ABSTRACT: Gastrointestinal tract disorders occur due to an imbalance of gastric acid secretion and defensive factors. Histamine receptor blockers and proton pump inhibitors are the most prominent therapies in the treatment of GI tract disorders. Inhibition of the K+/H+ ATPase pump blocks the secretion of gastric acid (HCl) from the parietal cells. The adverse effects of currently available drugs have obligated the screening of herbs as potent alternate medicines. In addition, plants contain different phytoconstituents, which are responsible for increasing defensive mechanisms against GI tract ulcers. Herein, we screen for the inhibition of K+/H+ ATPase pump using the methanolic extract of Clerodendrum inerme leaves. The extract exhibited 62.9% of inhibition (250 μgm) in a dose-dependent manner with an IC50 of 20.560 μgm/ml. Omeprazole (0.2mg/ml) was used as a positive control for the study. GC-MS analysis confirmed the presence of Phytol, a diterpenoid, as a major constituent in the methanolic extract. Hence, terpenoids could be attributed to the hypoacidic activity by inhibiting K+/H+ ATPase enzyme.
Keywords: |
Hypoacidic activity, K±/H± ATPase, Clerodendrum inerme, Phytol, Terpenoid
INTRODUCTION: The pathophysiology of gastroduodenal ulcers is caused by an imbalance between defensive factors (mucus, bicarbonate secretion, mucosal barrier, blood flow, and prostaglandins) and destructive factors (reactive oxygen species, excess of acid, and pepsin secretion), resulting in acute inflammation of the gastrointestinal mucosae 1. Other offensive factors like Helicobacter pylori, nonsteroidal anti-inflammatory drugs (NSAIDs), stress, alcohol, and smoking stimulate the ulcers 2. Many antiulcer drugs are available in the market, such as H2 receptor antagonist, proton pump inhibitors,
5- HT4 receptor antagonist, cytoprotectant, healing agents, etc. some adverse effects of these drugs are cardiac arrhythmia, blood dyscrasias, hypertension, central nervous system, disturbance of human gastrointestinal microflora, nephritis, hepatitis, pancreatitis, increased liver enzyme activity, leukocytopenia, thrombocytopenia, pharyngitis, pruritus, and electrolyte imbalance 3.

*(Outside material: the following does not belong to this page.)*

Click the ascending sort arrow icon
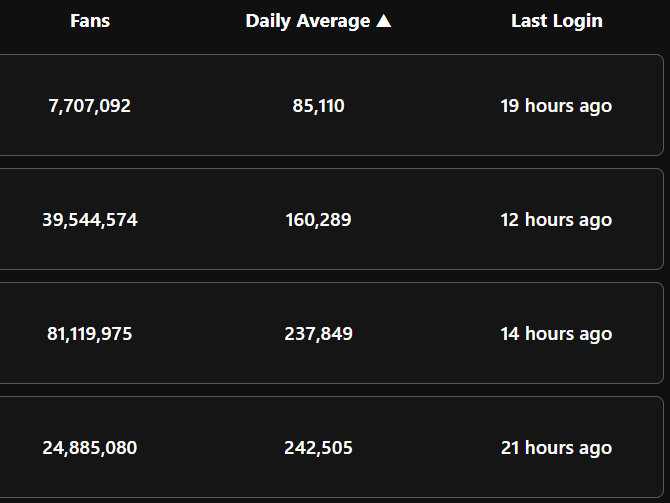The width and height of the screenshot is (670, 503). coord(383,21)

In this context, the use of medicinal plants has gained interest and captured the attention of many researchers. Plant extracts can be valuable and serve as a new source of therapeutics in the treatment of gastric ulcers whereby antisecretory, cytoprotective and antioxidant activities, isolated or in combination, are the three main functions of a gastroprotective agent, which play the key role in gastric mucosal protection 4. Medicinal plants serve as the repository of several chemically active compounds such as Alkaloids, Flavonoids, Terpenoids, Glycosides, Saponins, Tannins, etc.
A large number of these bioactive molecules from medicinal herbs express antiulcer activities 5.
The plant Clerodendrum inerme belongs to the family Verbenaceae is commonly known as Wild Jasmine grows in the Indian subcontinent and around the world (Australia, Asia, Malaysia, and the Pacific islands). Different parts of this plant are used in the treatment of rheumatism, skin disease, venereal infections, beriberi, and tumors 6-7.
The current study aimed to evaluate the presence of active phytochemicals in the methanol, chloroform and aqueous extracts of the plant. Further, the active component was screened for H+ /K+ -ATPase inhibition assay.
MATERIALS AND METHODS:
Sample Collection: Clerdendrum inerme leaves were collected from the herbal garden of Garden City University, Bengaluru, in June 2018. The species was identified as per the National plant data center, LA 70874-4490.
Leaves were washed, shade dried, the powder was sieved and stored in an airtight container. 10 gram each of the leaf powder was extracted with 50ml of water, chloroform, and methanol separately. The extract was then stored for further assay.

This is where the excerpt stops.